馬倩，潘夢(mèng)瑩，陳秋鑾，陳雪芹，孟春，洪晶

（福州大學(xué)生物科學(xué)與工程學(xué)院，福建 福州 350108）

奇亞籽，即芡歐鼠尾草的種子（Salvia hispanica L.），屬于薄荷科，原產(chǎn)于墨西哥中部、南部以及危地馬拉，大小類似芝麻（1 mm～2 mm），形狀呈橢圓形。奇亞籽被譽(yù)為“超級(jí)食品”，含優(yōu)質(zhì)蛋白質(zhì)（16%～26%）、脂肪酸（30%～33%）、膳食纖維（18%～30%）、抗氧化物等多種營(yíng)養(yǎng)成分[1]。2009年，奇亞籽作為一種新穎性食物通過歐洲理事會(huì)和歐洲議會(huì)，2014年在我國(guó)被批準(zhǔn)為新食品原料[2]。作為一種新食品原料，奇亞籽有巨大的營(yíng)養(yǎng)價(jià)值和治療潛力。其蛋白質(zhì)含量高于其它傳統(tǒng)作物，如小麥、玉米、大米、燕麥等[3-4]，且不含任何有毒成分和麩質(zhì)蛋白，適合于乳糜瀉患者食用[5]。在氨基酸組成方面，奇亞籽含有8種必需氨基酸和10種非必需氨基酸，評(píng)分基本符合聯(lián)合國(guó)糧農(nóng)組織和世衛(wèi)組織的理想氨基酸模式[6-7]。資料顯示，奇亞籽具有抗氧化、降血糖、降血壓、降血脂、抗血小板凝聚等多種保健作用[8-11]。目前，國(guó)內(nèi)對(duì)奇亞籽的研究較少，主要集中于營(yíng)養(yǎng)成分的測(cè)定和分析[7，12]；國(guó)外對(duì)奇亞籽的研究主要集中在兩個(gè)方面，一方面是直接添加至產(chǎn)品中，研究其加工特性[13-15]，另一方面是集中于油脂的研究[9，16]，對(duì)奇亞籽中蛋白及活性多肽的研究利用很少。

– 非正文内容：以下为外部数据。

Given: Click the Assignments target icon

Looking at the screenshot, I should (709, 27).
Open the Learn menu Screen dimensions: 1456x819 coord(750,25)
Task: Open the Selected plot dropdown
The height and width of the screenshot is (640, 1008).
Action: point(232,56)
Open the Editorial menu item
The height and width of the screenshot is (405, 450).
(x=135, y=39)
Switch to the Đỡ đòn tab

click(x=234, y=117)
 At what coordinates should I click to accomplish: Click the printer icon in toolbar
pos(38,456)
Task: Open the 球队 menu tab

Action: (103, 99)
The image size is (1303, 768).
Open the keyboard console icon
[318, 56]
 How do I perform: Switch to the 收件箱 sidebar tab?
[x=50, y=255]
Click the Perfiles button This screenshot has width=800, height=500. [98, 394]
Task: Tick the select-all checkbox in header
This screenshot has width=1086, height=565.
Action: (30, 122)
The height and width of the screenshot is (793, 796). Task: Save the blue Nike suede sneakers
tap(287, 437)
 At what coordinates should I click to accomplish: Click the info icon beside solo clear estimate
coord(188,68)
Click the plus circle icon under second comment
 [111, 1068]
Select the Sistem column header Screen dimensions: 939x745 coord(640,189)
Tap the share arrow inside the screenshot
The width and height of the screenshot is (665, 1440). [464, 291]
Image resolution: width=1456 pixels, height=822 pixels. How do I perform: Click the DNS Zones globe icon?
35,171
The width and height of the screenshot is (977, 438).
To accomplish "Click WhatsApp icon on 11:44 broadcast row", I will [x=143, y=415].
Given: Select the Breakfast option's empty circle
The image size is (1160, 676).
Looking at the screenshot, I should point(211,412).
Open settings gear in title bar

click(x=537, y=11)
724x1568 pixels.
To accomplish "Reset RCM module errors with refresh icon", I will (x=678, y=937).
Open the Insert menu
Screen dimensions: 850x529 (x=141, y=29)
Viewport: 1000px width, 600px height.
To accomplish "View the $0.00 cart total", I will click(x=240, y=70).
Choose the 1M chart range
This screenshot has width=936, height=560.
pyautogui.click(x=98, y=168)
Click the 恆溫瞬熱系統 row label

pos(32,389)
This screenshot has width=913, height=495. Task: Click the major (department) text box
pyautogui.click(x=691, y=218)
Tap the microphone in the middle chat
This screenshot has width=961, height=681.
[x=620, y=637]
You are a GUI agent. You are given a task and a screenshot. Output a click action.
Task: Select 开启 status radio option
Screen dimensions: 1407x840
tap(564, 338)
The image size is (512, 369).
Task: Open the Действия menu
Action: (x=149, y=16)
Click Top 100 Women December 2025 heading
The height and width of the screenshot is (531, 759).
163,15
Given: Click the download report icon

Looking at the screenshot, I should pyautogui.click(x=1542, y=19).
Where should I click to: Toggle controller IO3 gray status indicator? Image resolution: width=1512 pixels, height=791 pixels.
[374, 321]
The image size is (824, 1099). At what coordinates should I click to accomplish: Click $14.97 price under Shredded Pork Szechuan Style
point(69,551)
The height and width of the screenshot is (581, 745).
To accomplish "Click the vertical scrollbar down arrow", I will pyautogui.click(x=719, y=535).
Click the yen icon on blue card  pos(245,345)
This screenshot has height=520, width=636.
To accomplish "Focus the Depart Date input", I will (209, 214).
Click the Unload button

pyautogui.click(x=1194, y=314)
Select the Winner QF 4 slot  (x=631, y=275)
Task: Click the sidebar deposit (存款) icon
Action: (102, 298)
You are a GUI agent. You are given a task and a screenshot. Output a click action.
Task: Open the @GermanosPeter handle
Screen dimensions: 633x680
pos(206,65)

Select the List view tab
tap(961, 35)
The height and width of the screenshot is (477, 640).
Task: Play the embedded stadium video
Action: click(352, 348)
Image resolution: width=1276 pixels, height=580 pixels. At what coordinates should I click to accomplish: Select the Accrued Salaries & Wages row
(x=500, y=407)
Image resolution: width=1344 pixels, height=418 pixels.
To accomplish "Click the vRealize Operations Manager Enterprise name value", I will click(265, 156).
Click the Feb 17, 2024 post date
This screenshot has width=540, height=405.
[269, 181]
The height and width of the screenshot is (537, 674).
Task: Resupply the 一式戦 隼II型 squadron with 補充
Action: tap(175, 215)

抗氧化肽是生物活性肽的一種，由二到幾十個(gè)氨基酸殘基組成，能通過清除氧自由基和羥自由基達(dá)到抗氧化的功能[17]。化學(xué)合成的抗氧化劑本身可能具有毒副作用[18]，食源抗氧化肽活性高，易被人體消化吸收，食用安全性高[19-20]，極具發(fā)展?jié)摿?。通過酶解法制備抗氧化肽條件溫和易控制，是目前國(guó)內(nèi)外生產(chǎn)多肽的主要方法。近年來，關(guān)于植物蛋白水解物抗氧化性的研究已有許多報(bào)道，如大米蛋白[21]、高粱蛋白[22]、核桃蛋白[23]、雙孢菇蛋白[24]等，但對(duì)奇亞籽蛋白酶解產(chǎn)物的研究相對(duì)較少。且去油之后的奇亞籽通常被廢棄，使得其中大量的優(yōu)質(zhì)蛋白未能有效利用。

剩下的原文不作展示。